I often see my training jobs stopped without finishing 8M steps or 2h. They don’t fail, and show up as succeeded, but sometimes they run for only 2M or 4M training steps.

In the Docker logs I see the following message

MaxRuntimeExceeded - Training job runtime exceeded MaxRuntimeInSeconds provided

Anyone else having this problem?

1 Like

Hello @jurgisp

Can you share the submission IDs where this happened? At the moment, we are using

MAX_WAIT_TIME: "12000"
MAX_RUN_TIME: "7460" 

MAX_RUN_TIME is the time for which the instance has been running for. MAX_WAIT_TIME is the time for which the job has been active for (wait time for instance to be available + MAX_RUN_TIME). If the problem is with MAX_WAIT_TIME, we can increase its value.

2 Likes

Hi @jyotish I too recieved this error in #86264. I’d like to clarify that I’ve setup some code that saves the experience replay buffer along with the checkpoints because the reset of spot instances is messing up the replay buffer and really hurts performance. But the checkpoint saving and loading time doesn’t seem to be counted in ray “Time elapsed”. If this is the issue please suggest some proper solution to get replay buffers properly working with spot instances.

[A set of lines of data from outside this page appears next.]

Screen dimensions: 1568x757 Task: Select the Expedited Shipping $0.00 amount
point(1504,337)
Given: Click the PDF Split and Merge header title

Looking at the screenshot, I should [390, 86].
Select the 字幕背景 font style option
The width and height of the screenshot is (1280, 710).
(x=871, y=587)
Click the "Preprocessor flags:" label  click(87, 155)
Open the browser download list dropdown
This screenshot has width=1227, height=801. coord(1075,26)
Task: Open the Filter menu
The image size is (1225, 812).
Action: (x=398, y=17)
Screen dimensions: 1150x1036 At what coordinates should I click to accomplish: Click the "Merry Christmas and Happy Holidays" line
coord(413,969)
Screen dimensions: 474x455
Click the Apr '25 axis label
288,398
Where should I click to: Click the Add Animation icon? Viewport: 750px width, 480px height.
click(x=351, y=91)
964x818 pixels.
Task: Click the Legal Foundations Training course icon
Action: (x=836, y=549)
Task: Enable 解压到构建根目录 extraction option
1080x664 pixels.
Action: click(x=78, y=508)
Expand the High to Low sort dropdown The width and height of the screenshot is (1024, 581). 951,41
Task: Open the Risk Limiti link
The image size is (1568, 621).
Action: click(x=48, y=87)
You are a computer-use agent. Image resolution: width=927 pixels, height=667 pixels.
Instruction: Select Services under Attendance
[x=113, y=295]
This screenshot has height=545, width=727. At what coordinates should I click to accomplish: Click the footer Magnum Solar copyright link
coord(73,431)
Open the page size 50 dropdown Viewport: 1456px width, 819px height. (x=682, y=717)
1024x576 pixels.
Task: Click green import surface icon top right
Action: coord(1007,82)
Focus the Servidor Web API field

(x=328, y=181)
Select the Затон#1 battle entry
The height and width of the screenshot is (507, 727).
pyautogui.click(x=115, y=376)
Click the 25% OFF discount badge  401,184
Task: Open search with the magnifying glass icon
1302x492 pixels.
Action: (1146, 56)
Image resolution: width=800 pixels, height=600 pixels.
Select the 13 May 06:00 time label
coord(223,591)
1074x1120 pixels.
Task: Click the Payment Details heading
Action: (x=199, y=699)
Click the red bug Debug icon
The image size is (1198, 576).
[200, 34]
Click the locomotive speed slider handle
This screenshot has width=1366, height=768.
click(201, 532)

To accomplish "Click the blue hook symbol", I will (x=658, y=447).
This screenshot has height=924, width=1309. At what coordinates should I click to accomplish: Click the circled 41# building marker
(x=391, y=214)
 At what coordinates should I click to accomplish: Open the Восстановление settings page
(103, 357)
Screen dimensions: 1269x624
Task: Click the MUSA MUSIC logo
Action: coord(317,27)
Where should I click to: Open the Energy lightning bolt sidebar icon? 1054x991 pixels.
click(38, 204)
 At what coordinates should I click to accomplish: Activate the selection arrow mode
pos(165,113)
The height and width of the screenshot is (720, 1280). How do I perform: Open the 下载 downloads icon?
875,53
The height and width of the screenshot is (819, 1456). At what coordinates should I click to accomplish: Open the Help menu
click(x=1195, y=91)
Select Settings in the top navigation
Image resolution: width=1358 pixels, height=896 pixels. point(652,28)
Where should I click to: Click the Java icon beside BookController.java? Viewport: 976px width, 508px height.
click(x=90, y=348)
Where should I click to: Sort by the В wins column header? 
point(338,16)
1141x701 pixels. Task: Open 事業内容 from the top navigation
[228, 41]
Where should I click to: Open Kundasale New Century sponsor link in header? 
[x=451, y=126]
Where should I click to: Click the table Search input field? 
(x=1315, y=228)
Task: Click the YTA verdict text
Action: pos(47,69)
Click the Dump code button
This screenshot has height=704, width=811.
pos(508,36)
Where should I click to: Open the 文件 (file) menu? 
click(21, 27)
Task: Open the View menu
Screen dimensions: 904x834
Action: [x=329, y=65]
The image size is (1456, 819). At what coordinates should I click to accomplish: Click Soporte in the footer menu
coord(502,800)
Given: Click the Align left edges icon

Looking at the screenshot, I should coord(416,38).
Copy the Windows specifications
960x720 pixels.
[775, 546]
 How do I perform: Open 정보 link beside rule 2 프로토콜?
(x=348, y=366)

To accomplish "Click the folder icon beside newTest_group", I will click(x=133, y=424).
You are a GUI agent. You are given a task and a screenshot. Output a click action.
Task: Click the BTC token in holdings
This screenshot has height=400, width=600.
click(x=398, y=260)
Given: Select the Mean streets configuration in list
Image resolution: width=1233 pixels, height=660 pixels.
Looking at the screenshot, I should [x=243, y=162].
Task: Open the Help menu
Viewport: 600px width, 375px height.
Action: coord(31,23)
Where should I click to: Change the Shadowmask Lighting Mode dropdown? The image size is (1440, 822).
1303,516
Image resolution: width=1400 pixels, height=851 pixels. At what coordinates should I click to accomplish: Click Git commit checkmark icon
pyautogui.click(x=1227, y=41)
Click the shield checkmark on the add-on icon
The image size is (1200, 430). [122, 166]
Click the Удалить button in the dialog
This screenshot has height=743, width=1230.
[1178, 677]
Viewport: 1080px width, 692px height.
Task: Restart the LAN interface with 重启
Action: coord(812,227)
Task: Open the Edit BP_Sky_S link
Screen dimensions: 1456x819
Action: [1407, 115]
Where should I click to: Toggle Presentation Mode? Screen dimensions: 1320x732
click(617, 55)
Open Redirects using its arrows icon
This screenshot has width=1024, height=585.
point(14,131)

Thanks @jyotish. I think it’s a problem with MAX_WAIT_TIME, when AWS spot market is busy, and the job is not getting an EC2 instance for a long time, after being restarted. So perhaps would be good to increase it.

Although lately it’s been ok.

It’s happening again now, for example, hash ba3be1d72057541a70112017f6cb7601685551b0.

I too recieved it again on #87296 in gemjourney and hovercraft.